In 1833, Prince returned to the United States, but her husband died before he could join her. Widowed at age 41, Prince, like the nurse-herbalist MARY JANE SEACOLE in the Crimea, became an anomaly—a free black female agent. Backed by white philanthropists, she targeted the West Indies as fertile ground for missionary work. A self-reliant traveler and social dissident, she was outraged by imperial neglect of islanders. She visited Jamaica to encourage ethnic pride among former slaves. In a candid view of the Kingston market, she found black women dependent on weaving straw bags and hats and entering disastrous competitions to keep from starving. Of the bargaining with the destitute of her own race, she complained about the adversarial relationship forced by black women's penury in the Western Hemisphere: “We are not particularly women anymore; we are parties to a transaction designed to set us against each other” (40-41).

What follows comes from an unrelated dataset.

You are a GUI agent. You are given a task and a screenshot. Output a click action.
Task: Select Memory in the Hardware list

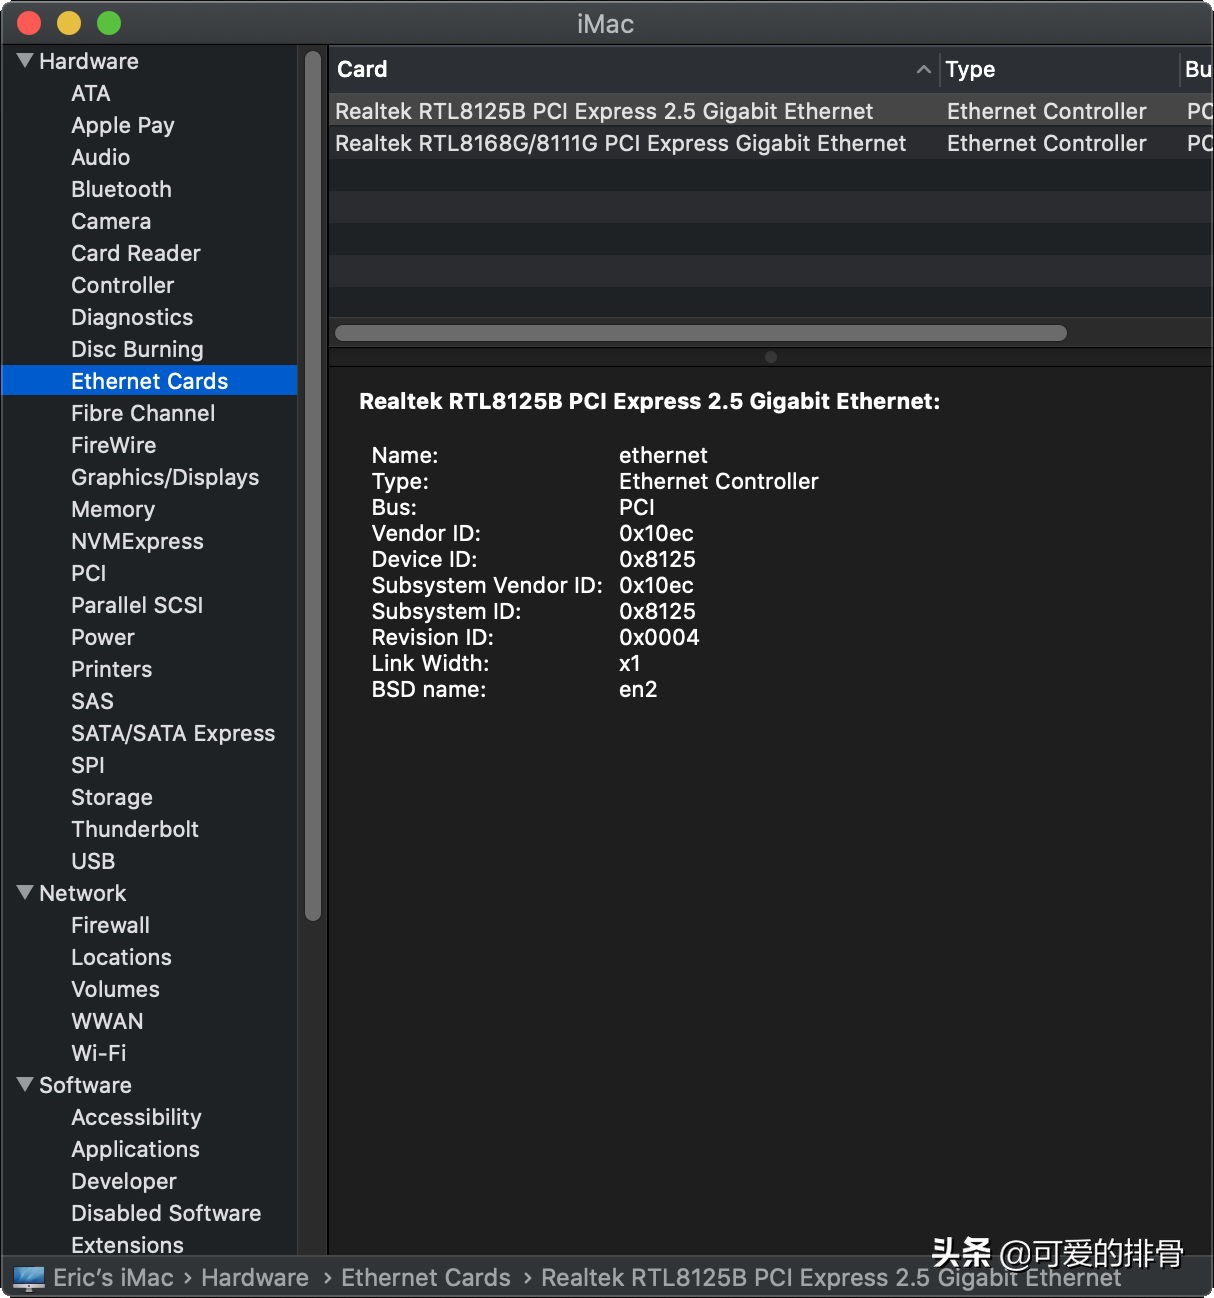(113, 509)
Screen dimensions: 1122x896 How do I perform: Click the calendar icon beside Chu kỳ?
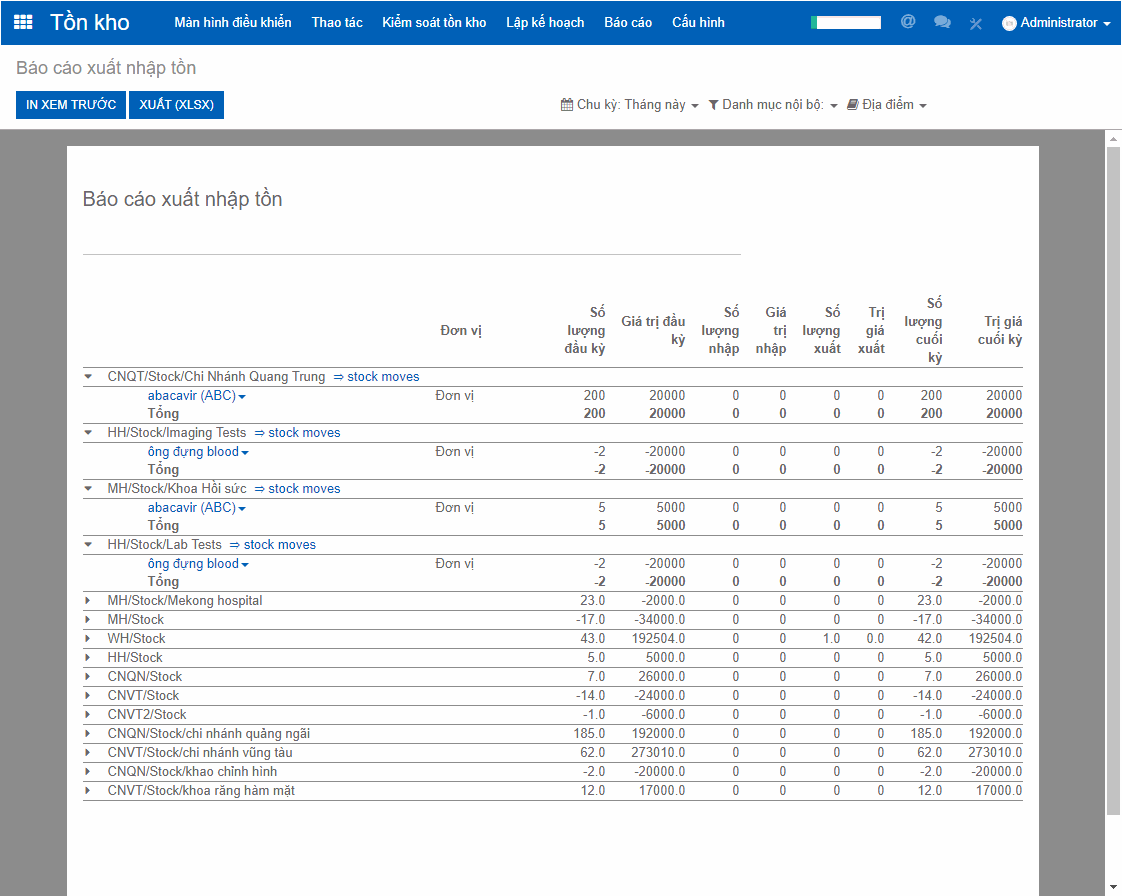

Prince reported an American prejudice that “emancipation has been of no benefit to you; I wish to inform myself of the truth respecting you, and give a true account on my return” (50). She found American immigrants discontented in the Caribbean and ex-slaves illiterate and underpaid. Concerning disgruntled maroons, slaves from Sierra Leone, Prince cited the plan of Queen Victoria to resettle them in Jamaica. While laboring as a volunteer settlement worker, Prince formed a negative opinion of maroons as “full of deceit and lies, this is the fruits of slavery, it makes master and slaves knaves” (62). On a disastrous return trip to New York, diverted by storm to Key West and New Orleans, she commiserated with gangs of southern slaves as “We poor blacks” (62). Prince's writing is a firsthand account of the problems that ensued from slavery even after its laudable abolition by the British.

Sources

McLeod, Jacqueline. Crossing Boundaries: Comparative

History of Black People in Diaspora. Bloomington: Indiana University Press, 2001.

Prince, Nancy. A Narrative of the Life and Travels of Mrs. Nancy Prince. Boston: Wm. A. Hall, 1850.

Scott, Jamie S., and Paul Simpson-Housley, eds. Mapping the Sacred: Religion, Geography and Postcolonial Literature. Amsterdam: Rodopi, 2001.